I swear that I was only trying to do what was right.

Let's rewind back.

I started going to therapy again.

After about the first hour or two after session, I felt good.

I got a lot off of my chest.

I spent a good deal of the week dealing with work.

I focused on making sure that everyone there was well taken care of.

I came home at night exhausted and just ready to sleep.

By the time Friday rolled around, I had given up on doing anything "fun".

I had a brief encounter with a friend, she needed help.

Out of nowhere, she asked for an explanation for an email issue.

I obliged, thinking this would only take moments.

And then, right then and there, a "sliding door" moment happened.

It was unbelievable.

You would think I'd timed it on purpose.

I felt trapped in the universe.

Although they gave me the clear signs that I wanted, I felt... bad.

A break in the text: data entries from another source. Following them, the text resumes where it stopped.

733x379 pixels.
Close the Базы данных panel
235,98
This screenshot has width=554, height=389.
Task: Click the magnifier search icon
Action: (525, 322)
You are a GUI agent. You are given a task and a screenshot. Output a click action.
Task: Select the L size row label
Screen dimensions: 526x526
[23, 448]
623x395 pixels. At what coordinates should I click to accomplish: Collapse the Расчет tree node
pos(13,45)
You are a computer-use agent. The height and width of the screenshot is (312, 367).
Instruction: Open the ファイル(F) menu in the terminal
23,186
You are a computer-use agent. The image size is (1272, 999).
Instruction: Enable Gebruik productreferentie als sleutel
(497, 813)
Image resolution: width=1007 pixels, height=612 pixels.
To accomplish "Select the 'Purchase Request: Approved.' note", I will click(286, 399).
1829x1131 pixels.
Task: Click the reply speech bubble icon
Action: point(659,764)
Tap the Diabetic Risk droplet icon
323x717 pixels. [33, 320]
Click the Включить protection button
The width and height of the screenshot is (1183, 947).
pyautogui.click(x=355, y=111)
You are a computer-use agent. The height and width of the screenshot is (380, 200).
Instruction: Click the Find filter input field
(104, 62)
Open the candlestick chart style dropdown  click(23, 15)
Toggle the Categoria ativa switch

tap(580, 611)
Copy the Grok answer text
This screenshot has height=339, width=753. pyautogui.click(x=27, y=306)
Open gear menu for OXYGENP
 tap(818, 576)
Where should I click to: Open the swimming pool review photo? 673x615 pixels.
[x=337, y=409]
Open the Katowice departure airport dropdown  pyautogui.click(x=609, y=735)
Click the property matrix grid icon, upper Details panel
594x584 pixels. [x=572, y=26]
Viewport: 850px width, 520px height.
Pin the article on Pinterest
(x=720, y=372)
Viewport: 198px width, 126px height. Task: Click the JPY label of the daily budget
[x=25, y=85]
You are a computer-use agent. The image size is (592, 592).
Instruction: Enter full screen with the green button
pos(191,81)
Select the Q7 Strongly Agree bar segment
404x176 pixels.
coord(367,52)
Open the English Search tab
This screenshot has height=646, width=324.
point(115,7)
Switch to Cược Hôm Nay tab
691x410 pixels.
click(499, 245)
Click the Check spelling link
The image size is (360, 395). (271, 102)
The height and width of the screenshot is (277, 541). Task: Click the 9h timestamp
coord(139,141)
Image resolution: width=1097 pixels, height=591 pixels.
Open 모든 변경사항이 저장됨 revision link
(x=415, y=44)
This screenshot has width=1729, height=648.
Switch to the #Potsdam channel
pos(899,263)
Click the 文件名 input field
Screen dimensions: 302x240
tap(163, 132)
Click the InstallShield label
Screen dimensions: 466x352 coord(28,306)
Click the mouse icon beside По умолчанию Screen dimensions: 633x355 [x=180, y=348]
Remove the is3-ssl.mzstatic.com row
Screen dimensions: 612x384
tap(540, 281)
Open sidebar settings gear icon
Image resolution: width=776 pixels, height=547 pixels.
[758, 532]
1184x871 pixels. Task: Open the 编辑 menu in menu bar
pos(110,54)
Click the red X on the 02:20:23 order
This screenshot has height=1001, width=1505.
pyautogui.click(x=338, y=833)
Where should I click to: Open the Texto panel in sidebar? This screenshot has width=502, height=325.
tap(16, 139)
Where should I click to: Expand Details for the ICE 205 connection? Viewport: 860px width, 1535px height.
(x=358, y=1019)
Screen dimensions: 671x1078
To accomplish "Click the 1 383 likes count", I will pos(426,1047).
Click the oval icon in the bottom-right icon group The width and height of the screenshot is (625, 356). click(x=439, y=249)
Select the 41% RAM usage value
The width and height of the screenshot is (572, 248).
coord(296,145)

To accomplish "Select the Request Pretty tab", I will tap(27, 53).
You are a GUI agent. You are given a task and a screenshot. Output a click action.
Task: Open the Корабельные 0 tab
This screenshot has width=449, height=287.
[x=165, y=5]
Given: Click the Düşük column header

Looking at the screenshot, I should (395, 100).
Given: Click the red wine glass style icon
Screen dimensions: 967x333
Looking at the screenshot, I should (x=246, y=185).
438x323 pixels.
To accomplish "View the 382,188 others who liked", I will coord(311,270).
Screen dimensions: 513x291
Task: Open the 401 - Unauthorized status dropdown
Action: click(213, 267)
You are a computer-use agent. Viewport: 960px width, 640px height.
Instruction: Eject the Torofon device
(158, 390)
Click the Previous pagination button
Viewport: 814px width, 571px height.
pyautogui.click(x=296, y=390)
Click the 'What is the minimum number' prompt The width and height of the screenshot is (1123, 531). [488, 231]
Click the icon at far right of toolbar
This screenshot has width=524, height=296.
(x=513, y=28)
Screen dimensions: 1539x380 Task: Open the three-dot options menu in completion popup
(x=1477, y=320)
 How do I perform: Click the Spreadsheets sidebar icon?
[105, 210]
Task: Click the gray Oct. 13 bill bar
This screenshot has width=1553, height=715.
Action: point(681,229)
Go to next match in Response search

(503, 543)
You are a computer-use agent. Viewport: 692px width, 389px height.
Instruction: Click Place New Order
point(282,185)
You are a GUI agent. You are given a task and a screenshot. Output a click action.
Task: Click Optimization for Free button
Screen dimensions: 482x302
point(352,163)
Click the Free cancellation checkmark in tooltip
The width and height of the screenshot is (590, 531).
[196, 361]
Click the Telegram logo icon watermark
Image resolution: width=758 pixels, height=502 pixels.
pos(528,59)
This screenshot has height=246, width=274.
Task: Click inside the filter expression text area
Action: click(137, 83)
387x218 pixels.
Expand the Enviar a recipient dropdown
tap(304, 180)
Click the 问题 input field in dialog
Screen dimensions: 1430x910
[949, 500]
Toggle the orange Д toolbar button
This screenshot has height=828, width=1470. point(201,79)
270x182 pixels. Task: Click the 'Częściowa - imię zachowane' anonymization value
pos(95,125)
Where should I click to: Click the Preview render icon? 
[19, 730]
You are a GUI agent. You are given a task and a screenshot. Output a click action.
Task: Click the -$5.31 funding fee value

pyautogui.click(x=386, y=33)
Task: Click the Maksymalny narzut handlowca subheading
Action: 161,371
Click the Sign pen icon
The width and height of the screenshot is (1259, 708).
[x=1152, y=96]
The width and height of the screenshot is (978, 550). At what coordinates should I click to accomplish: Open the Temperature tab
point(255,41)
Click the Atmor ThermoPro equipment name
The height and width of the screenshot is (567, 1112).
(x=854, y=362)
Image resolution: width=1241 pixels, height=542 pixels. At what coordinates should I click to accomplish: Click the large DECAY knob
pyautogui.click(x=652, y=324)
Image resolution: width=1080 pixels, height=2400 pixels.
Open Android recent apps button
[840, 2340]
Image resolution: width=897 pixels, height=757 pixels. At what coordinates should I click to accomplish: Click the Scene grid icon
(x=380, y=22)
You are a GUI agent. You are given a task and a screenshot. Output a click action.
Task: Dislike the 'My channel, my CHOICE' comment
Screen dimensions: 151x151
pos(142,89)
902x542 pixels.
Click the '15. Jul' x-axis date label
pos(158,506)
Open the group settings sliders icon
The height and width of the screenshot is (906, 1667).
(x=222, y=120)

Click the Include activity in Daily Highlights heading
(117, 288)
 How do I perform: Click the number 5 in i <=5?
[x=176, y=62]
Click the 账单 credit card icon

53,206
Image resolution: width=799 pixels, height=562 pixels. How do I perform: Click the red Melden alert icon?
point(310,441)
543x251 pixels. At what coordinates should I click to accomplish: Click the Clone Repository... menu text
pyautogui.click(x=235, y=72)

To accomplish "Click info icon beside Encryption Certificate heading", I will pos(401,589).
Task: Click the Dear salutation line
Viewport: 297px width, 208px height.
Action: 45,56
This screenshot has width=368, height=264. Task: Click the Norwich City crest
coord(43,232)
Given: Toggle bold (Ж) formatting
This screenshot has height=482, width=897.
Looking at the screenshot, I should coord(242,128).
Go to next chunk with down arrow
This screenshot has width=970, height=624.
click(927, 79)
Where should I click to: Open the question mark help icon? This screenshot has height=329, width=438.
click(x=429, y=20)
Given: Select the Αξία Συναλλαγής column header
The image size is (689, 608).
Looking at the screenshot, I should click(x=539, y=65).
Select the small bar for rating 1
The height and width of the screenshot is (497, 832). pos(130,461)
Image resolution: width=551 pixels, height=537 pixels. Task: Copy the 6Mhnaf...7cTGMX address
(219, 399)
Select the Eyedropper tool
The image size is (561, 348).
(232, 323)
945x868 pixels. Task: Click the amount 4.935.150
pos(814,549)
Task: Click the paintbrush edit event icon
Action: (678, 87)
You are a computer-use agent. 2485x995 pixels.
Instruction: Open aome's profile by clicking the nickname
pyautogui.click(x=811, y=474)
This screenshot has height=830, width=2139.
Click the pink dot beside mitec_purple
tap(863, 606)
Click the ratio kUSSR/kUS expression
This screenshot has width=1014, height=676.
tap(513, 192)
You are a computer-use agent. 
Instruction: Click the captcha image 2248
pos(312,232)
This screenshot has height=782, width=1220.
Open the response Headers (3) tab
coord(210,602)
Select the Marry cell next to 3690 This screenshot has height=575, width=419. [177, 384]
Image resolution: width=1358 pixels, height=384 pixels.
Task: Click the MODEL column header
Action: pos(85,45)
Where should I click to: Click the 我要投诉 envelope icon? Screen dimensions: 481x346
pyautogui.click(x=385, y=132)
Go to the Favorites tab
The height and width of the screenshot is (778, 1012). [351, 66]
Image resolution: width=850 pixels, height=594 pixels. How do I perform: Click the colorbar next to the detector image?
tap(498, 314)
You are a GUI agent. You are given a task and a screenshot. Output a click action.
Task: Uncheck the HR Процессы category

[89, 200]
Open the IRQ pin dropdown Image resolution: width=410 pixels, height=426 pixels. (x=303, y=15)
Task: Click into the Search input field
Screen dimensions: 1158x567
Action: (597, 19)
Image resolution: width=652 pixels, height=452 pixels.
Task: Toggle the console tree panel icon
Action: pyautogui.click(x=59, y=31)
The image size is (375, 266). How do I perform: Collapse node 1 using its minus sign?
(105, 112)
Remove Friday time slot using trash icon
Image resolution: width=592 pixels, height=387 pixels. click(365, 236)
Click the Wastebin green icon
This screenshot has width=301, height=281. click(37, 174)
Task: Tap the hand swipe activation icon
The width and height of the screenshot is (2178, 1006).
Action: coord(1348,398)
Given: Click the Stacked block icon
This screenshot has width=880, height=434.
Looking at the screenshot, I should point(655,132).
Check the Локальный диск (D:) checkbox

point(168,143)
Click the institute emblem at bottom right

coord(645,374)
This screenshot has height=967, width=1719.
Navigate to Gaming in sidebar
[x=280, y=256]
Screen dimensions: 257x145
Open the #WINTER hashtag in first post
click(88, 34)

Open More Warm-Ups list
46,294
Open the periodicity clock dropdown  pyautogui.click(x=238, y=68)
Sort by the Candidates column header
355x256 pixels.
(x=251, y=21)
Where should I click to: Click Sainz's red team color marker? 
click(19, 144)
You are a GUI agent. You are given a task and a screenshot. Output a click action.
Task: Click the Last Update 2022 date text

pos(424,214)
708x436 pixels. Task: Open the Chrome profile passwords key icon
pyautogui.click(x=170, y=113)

I wanted to know what to do.

I wanted to just fix everything.

There was an obvious miscommunication.

And just like that... the moment, the explanation, everything... was gone.

I cannot express how much I wanted to crawl up in a tiny ball.

How much I just wanted to escape, acting like nothing ever happened.

Well, because it didn't.

And then, just like that (again), things started slipping away from me.

I regressed back into my mental work state.

I blocked it all out.

There was nothing for me to do, but wait.